3/07/2012

first Saturday

Mm, I'm starting to feel better. I joyfully overdid this weekend, and then Sunday evening, when I had planned to rest, Tim wanted to go to a movie, because that's how he rests, and so I said no, which he accepted, but then yes because I wanted to see him rest. Which he did. So then I worked Monday and Tuesday (Monday night going to bed at 6:00 p.m., I kid you not), and today I've only needed one extra nap so far.

But, wait. I said I joyfully overdid this weekend. Is this me? The woman of exceeding small energy, who can see coming those times of activity which will be too much, and who bows out graciously, or if she can't, goes ahead and overdoes, all the while grumbling and griping inside, knowing the difficult recovery time looms?

But I wanted to do the first Saturday breakfast again. When I went last time, in February, energy higher and my weekend not filled, I discovered the wonder of weathered faces. Men and women, whom I sort of helped serve, but who were truly served by the regular crew, who the day before had set long tables, with flowers in vases, tableware wrapped in white napkins. The people filed in, laying down backpacks, removing coarse gloves. They were waited on. They were treated to an egg/cheese/meat dish called Strata. Not super fancy, but sustaining. They were asked if they'd like seconds, and they were waited on again.

RAW DATA.
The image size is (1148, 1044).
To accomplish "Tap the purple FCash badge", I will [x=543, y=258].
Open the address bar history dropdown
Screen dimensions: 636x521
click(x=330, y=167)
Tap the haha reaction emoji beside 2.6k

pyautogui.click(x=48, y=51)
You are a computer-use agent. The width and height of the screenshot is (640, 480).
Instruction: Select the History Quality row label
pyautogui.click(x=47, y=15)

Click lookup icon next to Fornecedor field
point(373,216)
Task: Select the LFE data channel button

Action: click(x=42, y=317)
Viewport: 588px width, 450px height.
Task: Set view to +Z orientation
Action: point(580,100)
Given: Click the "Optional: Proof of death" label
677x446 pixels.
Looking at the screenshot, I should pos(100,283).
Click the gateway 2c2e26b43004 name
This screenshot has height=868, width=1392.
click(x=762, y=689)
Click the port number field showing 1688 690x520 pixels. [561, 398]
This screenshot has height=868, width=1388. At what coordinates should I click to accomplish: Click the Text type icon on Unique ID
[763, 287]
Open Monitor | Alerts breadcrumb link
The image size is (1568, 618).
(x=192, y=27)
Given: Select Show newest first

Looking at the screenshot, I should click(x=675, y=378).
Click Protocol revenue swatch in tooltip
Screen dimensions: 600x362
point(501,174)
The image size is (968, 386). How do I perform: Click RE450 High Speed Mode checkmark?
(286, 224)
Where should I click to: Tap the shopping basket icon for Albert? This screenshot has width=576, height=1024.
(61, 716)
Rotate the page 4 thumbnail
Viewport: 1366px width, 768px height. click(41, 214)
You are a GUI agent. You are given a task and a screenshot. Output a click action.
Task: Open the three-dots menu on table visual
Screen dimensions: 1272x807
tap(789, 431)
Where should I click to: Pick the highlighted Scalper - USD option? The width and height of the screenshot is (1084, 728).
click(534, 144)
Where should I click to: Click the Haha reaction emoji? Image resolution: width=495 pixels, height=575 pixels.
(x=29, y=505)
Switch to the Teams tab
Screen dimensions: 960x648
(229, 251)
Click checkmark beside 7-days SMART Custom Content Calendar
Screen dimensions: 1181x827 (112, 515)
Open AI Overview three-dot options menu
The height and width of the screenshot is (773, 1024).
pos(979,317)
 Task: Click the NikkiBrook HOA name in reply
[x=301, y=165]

GOAL. Carry on the blog entry about the first Saturday breakfast, starting right after its last sentence.

TASK OUTPUT.
I helped that time in the kitchen, keeping sweet potato hash in a pan stirred, while Ella dished fresh plates for eager servers and asked me to taste and see if her previously-cooked concoction (from ingredients bought and some donated) was thawed enough. Amazing flavor, even for me who often passes on sweet potatoes.

This time for the March breakfast, I felt the tailwind of teens who'd shown up to serve, who were at the elbows of our attendees the moment they sat down. I settled in to a patrol of tables, watching for those needing seconds, listening to an experienced woman on the crew ask, "Sir, would you like some juice? Another helping?" I ran for tabasco sauce upon request. Despite my never having waitressed well (fired after one week back at age 19), I kind of caught the drift of how this art is supposed to bloom. I visited briefly with people. I lifted folding chairs.

Sunday I lifted chairs, too, after the lunch we were in charge of after church, and my body complained, but only with accompanying gratefulness, surprising me. I sensed I was headed for recovery days, and therefore I was supposed to be finding fault with reality, blaming anyone close enough to somehow qualify. Yet, as harmonized birds hopped between walnut branches above when I made at last for our car, I didn't mind shuffling like a 90-year-old.

Probably the 90-year-olds who help with such serving as these breakfasts rarely shuffle at all.

1 comment:

Dee Ready said...

Dear Deanna,
An inspiriting posting that reminds me of what the older nuns used to say in the convent to the young whippersnapper I was then--"It's best to wear out, rather than rust out!"

Peace.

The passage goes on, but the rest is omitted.